As we arrived at about 6.30pm, entering via the Hospital Road Entrance, we were greated by friendly faces giving us wrist-bands and confirming our tickets which would allow us to enter an area where the wine flowed freely and where we were given small containers of food. But this was no Neil Perry Qantas Pack, this was very nice, with my vegetarian meal offering a very tasty chick pea salad. After wining and dining, we entered the VIP area, with the only difficulty being getting up and down from seats so low to the ground, although it provided much hilarity for the young people sitting next to us.
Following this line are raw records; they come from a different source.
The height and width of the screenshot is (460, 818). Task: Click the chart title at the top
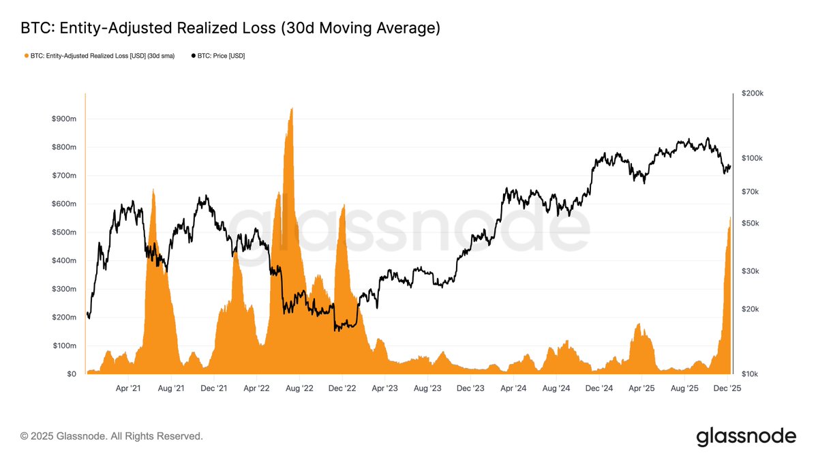coord(230,28)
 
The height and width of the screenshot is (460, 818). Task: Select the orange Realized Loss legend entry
coord(100,56)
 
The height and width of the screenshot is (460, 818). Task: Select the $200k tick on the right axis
coord(752,93)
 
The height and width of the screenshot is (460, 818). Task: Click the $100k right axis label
coord(752,158)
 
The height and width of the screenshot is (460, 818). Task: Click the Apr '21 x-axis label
coord(128,388)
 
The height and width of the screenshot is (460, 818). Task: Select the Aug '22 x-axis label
coord(299,388)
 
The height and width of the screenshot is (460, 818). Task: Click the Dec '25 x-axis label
coord(727,388)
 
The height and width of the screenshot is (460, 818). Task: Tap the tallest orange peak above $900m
coord(292,108)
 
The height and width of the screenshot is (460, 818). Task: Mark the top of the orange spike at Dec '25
coord(730,217)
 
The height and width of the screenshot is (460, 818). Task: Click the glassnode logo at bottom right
coord(746,437)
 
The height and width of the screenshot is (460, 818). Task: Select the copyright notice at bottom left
coord(112,436)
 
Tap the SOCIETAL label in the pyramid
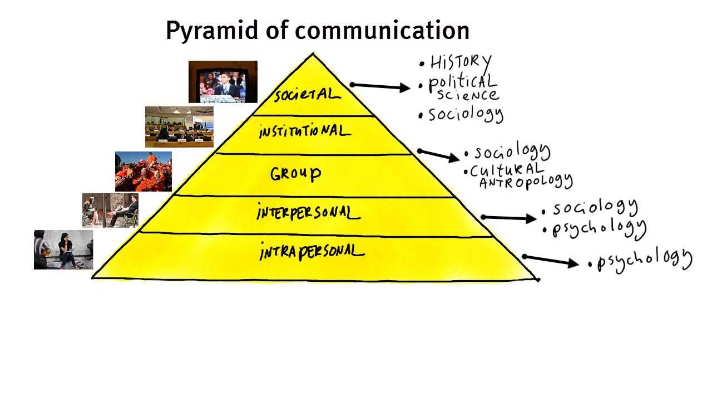click(x=306, y=95)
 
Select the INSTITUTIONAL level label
click(x=304, y=132)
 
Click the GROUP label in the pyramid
click(x=295, y=174)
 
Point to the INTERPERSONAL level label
click(x=308, y=213)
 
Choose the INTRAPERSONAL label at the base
click(x=311, y=252)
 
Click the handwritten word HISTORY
click(x=461, y=62)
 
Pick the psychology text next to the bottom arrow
click(x=644, y=260)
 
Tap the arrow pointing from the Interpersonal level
click(x=509, y=218)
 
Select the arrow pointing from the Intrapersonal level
click(x=551, y=260)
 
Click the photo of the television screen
click(x=223, y=82)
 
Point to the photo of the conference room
click(x=179, y=127)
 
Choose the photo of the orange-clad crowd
click(x=144, y=172)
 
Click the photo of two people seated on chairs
click(x=110, y=211)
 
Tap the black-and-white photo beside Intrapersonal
click(x=63, y=250)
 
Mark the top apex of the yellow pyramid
click(x=313, y=55)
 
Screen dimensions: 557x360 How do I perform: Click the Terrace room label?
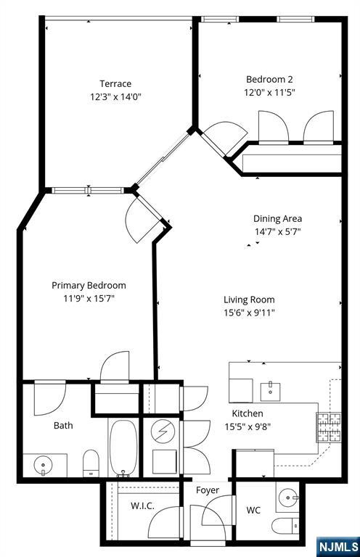click(115, 83)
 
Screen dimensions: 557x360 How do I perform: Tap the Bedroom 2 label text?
click(269, 79)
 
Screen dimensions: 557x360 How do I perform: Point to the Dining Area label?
click(277, 218)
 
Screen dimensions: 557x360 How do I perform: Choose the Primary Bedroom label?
click(88, 285)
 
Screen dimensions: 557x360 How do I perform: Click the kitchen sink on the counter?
click(271, 389)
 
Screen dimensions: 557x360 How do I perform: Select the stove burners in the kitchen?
click(328, 427)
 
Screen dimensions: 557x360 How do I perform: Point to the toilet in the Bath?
click(91, 463)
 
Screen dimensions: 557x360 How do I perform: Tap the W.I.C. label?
click(142, 506)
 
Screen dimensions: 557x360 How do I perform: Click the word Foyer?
click(208, 490)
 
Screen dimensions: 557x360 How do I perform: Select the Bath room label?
click(63, 426)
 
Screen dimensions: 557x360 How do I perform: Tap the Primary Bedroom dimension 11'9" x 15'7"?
click(88, 297)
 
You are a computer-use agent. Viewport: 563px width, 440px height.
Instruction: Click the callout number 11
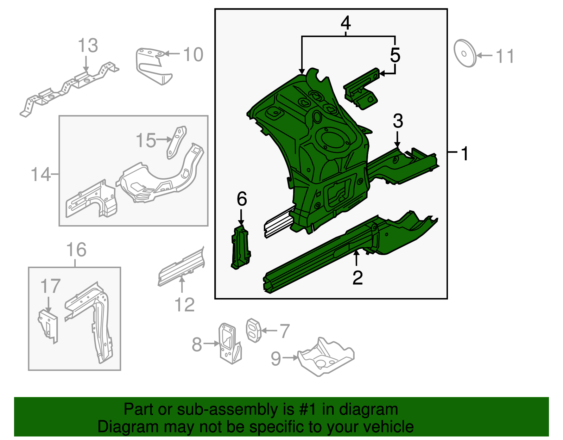click(x=505, y=56)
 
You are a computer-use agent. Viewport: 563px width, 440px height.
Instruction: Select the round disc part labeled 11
click(x=464, y=54)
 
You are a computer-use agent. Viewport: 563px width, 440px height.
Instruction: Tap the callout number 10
click(x=193, y=55)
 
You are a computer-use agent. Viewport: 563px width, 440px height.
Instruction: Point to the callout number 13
click(x=88, y=46)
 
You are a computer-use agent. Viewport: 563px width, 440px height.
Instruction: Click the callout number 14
click(x=40, y=174)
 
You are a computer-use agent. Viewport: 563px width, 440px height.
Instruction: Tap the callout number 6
click(x=242, y=199)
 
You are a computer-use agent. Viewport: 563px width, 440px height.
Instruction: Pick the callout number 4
click(x=346, y=23)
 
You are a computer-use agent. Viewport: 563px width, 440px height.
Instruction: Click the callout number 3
click(x=398, y=121)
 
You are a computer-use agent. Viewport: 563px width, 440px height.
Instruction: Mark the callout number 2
click(x=358, y=278)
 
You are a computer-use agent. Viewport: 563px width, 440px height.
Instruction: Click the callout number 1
click(x=465, y=154)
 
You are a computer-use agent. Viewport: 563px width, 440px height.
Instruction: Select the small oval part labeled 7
click(x=253, y=330)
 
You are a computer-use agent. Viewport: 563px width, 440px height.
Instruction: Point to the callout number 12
click(x=184, y=305)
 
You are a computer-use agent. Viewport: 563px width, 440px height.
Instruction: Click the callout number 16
click(x=76, y=250)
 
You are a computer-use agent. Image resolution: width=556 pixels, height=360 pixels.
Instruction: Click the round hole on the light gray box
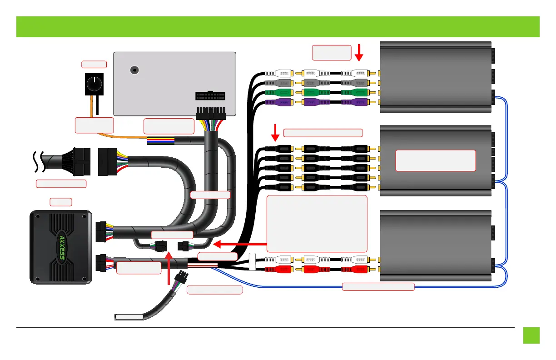pos(134,70)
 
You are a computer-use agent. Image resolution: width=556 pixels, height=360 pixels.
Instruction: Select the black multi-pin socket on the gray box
pos(210,97)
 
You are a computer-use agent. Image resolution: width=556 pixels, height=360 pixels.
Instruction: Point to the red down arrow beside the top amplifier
pos(359,52)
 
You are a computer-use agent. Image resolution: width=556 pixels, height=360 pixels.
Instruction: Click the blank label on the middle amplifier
pos(435,160)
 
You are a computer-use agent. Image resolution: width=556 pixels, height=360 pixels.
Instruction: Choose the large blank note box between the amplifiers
pos(317,223)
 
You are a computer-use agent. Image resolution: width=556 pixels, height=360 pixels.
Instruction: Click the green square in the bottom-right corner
pos(531,335)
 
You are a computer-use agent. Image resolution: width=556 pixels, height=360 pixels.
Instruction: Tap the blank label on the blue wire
pos(378,286)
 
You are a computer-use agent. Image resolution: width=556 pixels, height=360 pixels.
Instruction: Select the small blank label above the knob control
pos(94,64)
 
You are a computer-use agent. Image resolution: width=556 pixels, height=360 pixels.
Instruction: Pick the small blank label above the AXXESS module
pos(60,201)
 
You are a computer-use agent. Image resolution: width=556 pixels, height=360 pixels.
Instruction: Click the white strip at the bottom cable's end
pos(129,317)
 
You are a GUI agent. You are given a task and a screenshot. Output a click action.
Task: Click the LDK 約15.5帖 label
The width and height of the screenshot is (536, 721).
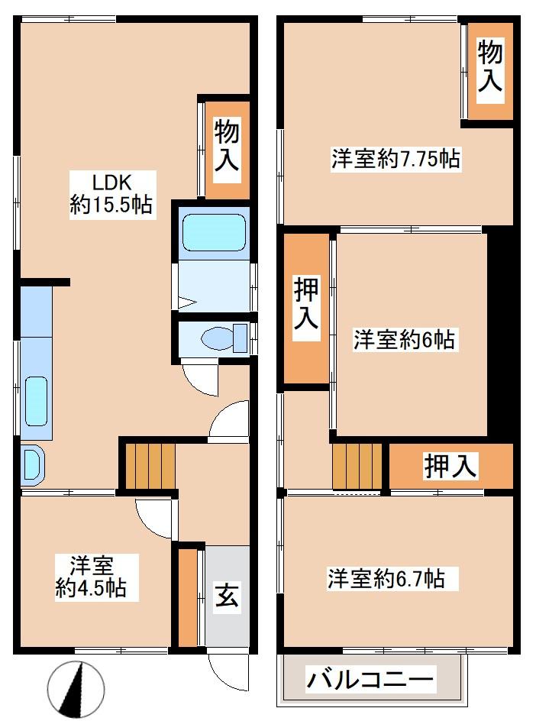pos(111,194)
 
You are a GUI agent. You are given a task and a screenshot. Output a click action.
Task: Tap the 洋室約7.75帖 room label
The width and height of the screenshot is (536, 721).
pos(396,159)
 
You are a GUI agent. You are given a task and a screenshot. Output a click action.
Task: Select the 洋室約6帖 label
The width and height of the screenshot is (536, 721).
pos(404,340)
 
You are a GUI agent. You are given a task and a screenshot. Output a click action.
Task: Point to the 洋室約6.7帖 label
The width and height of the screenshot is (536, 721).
pos(386,578)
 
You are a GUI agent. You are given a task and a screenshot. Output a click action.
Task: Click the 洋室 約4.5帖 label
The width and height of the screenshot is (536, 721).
pos(91,577)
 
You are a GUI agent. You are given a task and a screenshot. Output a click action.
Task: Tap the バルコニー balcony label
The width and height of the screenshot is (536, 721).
pos(370,679)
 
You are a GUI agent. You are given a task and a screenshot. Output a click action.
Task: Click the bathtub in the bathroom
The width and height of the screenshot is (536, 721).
pos(214,233)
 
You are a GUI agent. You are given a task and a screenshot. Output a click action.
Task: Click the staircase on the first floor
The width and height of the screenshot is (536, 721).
pos(150,465)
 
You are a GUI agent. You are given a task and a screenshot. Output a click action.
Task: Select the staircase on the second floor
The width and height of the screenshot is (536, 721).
pos(357,466)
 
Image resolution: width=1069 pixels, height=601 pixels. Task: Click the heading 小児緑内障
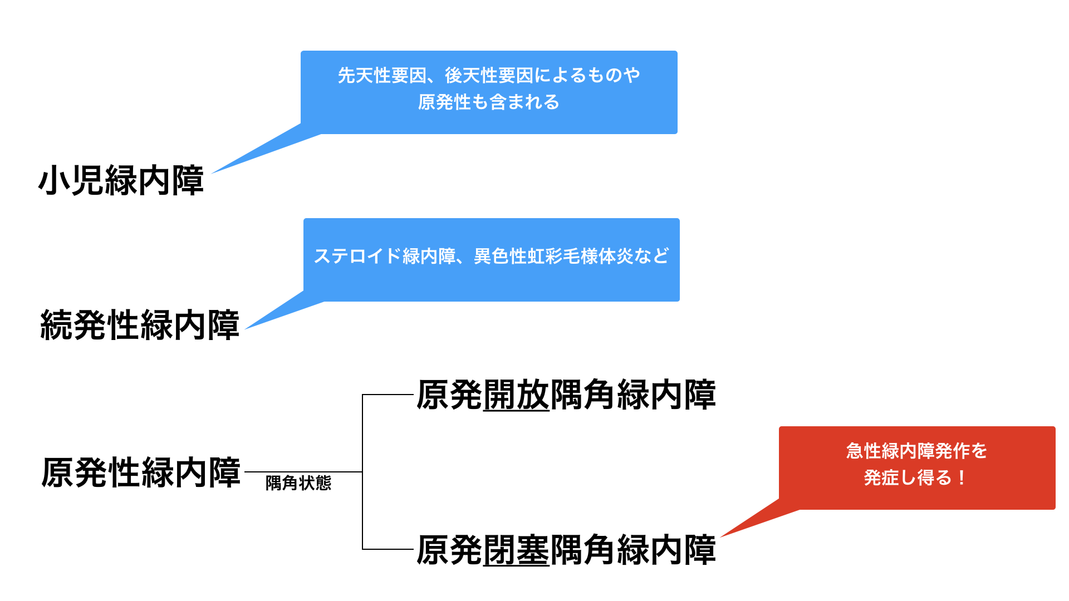pyautogui.click(x=121, y=180)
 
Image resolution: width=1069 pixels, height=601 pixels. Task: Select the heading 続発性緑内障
pyautogui.click(x=140, y=325)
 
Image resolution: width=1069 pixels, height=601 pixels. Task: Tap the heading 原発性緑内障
pyautogui.click(x=141, y=472)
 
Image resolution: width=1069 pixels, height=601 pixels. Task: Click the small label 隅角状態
pyautogui.click(x=298, y=483)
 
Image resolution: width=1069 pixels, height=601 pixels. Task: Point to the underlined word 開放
pyautogui.click(x=516, y=395)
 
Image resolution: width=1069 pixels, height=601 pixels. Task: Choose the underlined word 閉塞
pyautogui.click(x=516, y=550)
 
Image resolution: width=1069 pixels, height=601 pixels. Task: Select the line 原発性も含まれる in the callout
pyautogui.click(x=489, y=102)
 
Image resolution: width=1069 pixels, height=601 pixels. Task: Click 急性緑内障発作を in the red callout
pyautogui.click(x=916, y=451)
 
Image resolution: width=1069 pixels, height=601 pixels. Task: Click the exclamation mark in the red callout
pyautogui.click(x=962, y=477)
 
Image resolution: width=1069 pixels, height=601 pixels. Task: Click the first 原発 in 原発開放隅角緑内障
pyautogui.click(x=449, y=395)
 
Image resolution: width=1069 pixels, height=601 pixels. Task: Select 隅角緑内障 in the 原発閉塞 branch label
pyautogui.click(x=633, y=550)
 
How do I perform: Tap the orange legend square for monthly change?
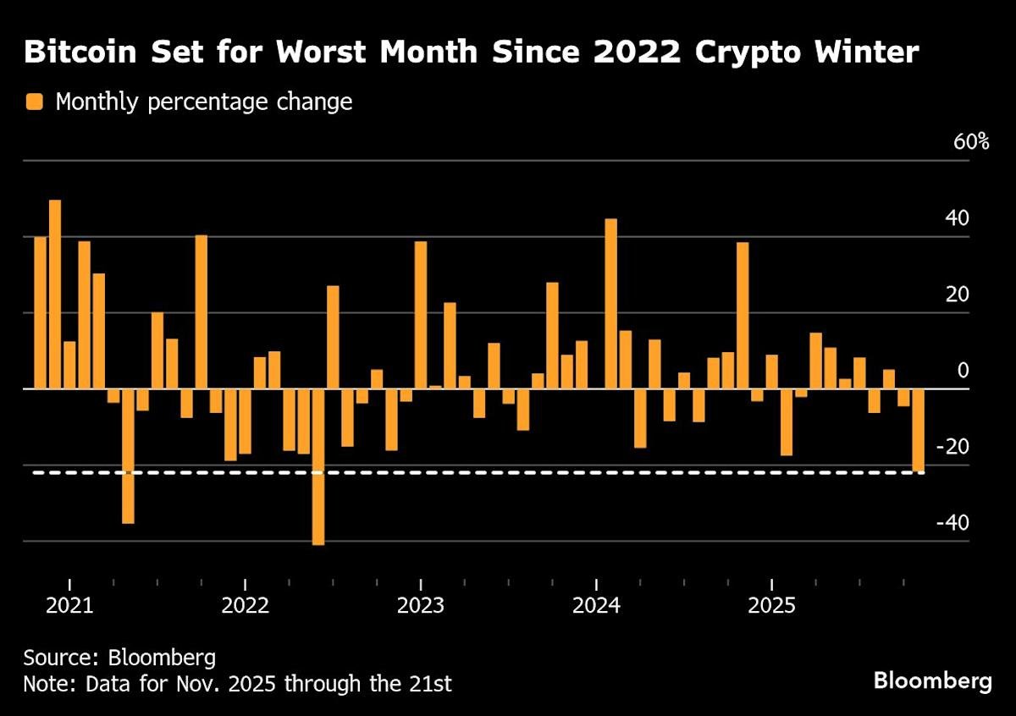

With all of the drama of the “Domain” series out of the way we were able to truly enjoy the music. Tonight it was the Sydney Symphony Orchestra playing the works of George Gerschwin, who I hadn’t known, had died tragically young at the age of 39. I was pretty aware of Gerschwin’s work, and have a number of CDs in my collection, especially the better known works. I was unaware, however, about some of the other works performed, including a work based on Cuban rhythms and sounds, composed while he was living, briefly in Cuba. Caroline O’Connor also came on the stage to sing about a half a dozen Gerschwin’s songs, many of them very moving. This was truly an evening of musical delight, offering both substantive works as well as the more popular. The conductor, who often played piano, clearly understood the works with a great deal of depth, thus allowing him to “play around” just a little, varying the pitch and speed at which some of the works were played.
At the end of the night the orchestra, reluctantly I think, played the 1812 Overture, which is a regular part of the “Domain” series, along with fireworks and explosions. There was a real sense in the words he used the conductor loathed this work, especially in the context of an evening of Gerschwin. But the fireworks went off, the explosions occured, and this really dramatic and exciting work went ahead, being a real crowd pleaser. Unfortunately, during the performances, many of the other people in the VIP area, including people on both sides, thought instrumentation was an invitation to conversation. If they’re not singing, it’s time to chat. I guess it’s okay if you’re out to impress a new girlfriend, but I think if you’re lucky enough to be that closed to a terrific orchestra playing beautiful music, it’s best to shut up and enjoy it!